First, you'll need some basic Python libraries for file handling and interacting with your LLM:

import os
import shutil
from transformers import AutoTokenizer, AutoModelForCausalLM

# Define paths
source_folder = '/path/to/your/markdown/folder'
tutorials_folder = '/path/to/your/subfolder/for/tutorials'
others_folder = '/path/to/your/subfolder/for/others'

# Ensure the folders exist
os.makedirs(tutorials_folder, exist_ok=True)
os.makedirs(others_folder, exist_ok=True)

# Load your local model (adjust based on your model choice and LLM setup)
model_name = "EleutherAI/gpt-j-6B"  # Or any model you are using
tokenizer = AutoTokenizer.from_pretrained(model_name)
model = AutoModelForCausalLM.from_pretrained(model_name)
model.to("cuda")  # If running on a GPU
b. Iterate Over Files and Send Content to the Model

Next, create a loop to read each markdown file and pass its content to the LLM for classification:

# Function to classify a document as Tech Tutorial or Other
def classify_file(file_content):
    prompt = "Is this markdown file a technical setup guide? Answer 'Tech Tutorial' or 'Other':\n\n"
    inputs = tokenizer(prompt + file_content, return_tensors="pt").to("cuda")

    outputs = model.generate(inputs.input_ids, max_length=100)
    classification = tokenizer.decode(outputs[0], skip_special_tokens=True)

    return "Tech Tutorial" if "Tech Tutorial" in classification else "Other"

# Iterate through the markdown files in the source folder
for file_name in os.listdir(source_folder):
    if file_name.endswith(".md"):  # Process only markdown files
        file_path = os.path.join(source_folder, file_name)

        # Read the file content
        with open(file_path, 'r') as file:
            file_content = file.read()

        # Classify the file
        classification = classify_file(file_content)

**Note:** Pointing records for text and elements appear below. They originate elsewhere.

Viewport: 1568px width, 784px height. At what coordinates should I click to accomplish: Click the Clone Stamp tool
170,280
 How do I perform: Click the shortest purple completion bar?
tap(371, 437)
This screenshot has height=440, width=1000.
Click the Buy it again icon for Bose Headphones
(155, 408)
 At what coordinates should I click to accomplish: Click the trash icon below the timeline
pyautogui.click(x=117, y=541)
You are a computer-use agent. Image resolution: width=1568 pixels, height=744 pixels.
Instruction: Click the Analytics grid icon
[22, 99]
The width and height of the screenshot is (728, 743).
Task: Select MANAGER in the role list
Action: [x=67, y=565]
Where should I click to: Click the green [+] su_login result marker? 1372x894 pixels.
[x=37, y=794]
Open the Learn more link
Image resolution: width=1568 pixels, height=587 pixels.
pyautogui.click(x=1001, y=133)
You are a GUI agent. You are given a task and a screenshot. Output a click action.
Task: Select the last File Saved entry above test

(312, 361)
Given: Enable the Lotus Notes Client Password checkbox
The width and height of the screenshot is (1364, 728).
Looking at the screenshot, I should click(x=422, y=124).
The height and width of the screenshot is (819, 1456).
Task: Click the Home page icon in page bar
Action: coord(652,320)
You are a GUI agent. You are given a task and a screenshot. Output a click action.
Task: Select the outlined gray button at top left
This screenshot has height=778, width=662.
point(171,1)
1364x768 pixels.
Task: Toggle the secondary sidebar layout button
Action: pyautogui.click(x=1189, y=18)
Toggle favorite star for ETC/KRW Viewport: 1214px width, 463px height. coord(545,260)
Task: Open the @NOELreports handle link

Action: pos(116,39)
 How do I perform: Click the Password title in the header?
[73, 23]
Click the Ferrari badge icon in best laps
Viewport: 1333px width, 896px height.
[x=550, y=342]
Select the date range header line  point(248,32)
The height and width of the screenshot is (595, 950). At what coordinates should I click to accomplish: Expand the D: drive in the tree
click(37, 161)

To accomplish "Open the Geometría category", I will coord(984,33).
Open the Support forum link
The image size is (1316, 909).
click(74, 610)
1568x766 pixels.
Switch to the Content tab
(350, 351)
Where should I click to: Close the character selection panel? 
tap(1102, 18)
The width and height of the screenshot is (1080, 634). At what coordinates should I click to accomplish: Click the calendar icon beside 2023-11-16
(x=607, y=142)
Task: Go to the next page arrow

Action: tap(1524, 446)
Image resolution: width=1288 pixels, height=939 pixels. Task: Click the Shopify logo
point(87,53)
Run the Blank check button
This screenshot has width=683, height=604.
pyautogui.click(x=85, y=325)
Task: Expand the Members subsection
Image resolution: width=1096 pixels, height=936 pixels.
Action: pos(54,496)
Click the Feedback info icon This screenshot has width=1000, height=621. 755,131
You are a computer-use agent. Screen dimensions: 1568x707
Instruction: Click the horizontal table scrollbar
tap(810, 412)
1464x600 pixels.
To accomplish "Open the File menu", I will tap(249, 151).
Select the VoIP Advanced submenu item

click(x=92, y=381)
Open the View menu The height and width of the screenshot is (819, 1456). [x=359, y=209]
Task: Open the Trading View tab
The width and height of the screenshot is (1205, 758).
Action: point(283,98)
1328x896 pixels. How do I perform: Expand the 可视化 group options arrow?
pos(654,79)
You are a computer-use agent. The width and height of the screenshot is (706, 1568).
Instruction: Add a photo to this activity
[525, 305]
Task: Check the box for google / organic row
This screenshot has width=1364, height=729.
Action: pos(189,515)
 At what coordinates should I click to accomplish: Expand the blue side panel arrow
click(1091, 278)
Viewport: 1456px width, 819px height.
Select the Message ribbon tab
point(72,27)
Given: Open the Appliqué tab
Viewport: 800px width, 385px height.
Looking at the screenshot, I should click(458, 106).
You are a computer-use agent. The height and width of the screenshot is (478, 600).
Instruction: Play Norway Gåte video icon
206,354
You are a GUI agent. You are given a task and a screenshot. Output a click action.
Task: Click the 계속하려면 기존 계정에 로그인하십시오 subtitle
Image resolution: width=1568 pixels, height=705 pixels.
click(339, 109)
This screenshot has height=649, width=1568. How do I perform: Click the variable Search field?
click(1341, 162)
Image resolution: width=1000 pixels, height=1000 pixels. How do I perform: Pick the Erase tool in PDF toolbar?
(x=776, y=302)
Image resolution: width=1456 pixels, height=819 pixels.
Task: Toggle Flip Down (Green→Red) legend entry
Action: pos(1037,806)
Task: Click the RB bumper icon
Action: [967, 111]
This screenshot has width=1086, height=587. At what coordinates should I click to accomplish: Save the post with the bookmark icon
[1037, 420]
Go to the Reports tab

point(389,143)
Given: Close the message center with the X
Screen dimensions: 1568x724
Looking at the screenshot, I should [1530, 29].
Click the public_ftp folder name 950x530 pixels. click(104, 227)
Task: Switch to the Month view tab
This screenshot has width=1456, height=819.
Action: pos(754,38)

        # Move the file based on the classification
        if classification == "Tech Tutorial":
            shutil.move(file_path, os.path.join(tutorials_folder, file_name))
            print(f"Moved {file_name} to Tech Tutorials folder.")
        else:
            shutil.move(file_path, os.path.join(others_folder, file_name))
            print(f"Moved {file_name} to Others folder.")
c. Run the Script

Once the script is ready:

  • Run it in your terminal or Python environment.
  • The script will classify each file based on its content and move it to the appropriate folder.

Summary

  • You can classify markdown files by sending their content to a local LLM (e.g., GPT-J, LLaMA) and processing the model’s responses.
  • Once classified, the script automatically moves the files into subfolders for easy organization.
  • This approach leverages Python for automation and an LLM for text classification.

Let me know if you need further guidance on setting up the script or optimizing the LLM interaction!

The above text was generated by a large language model (LLM) and its accuracy has not been validated. This page is part of 'LLMs-on-LLMs,' a Github repository by Daniel Rosehill which explores how curious humans can use LLMs to better their understanding of LLMs and AI. However, the information should not be regarded as authoritative and given the fast pace of evolution in LLM technology will eventually become deprecated. This footer was added at 16-Nov-2024.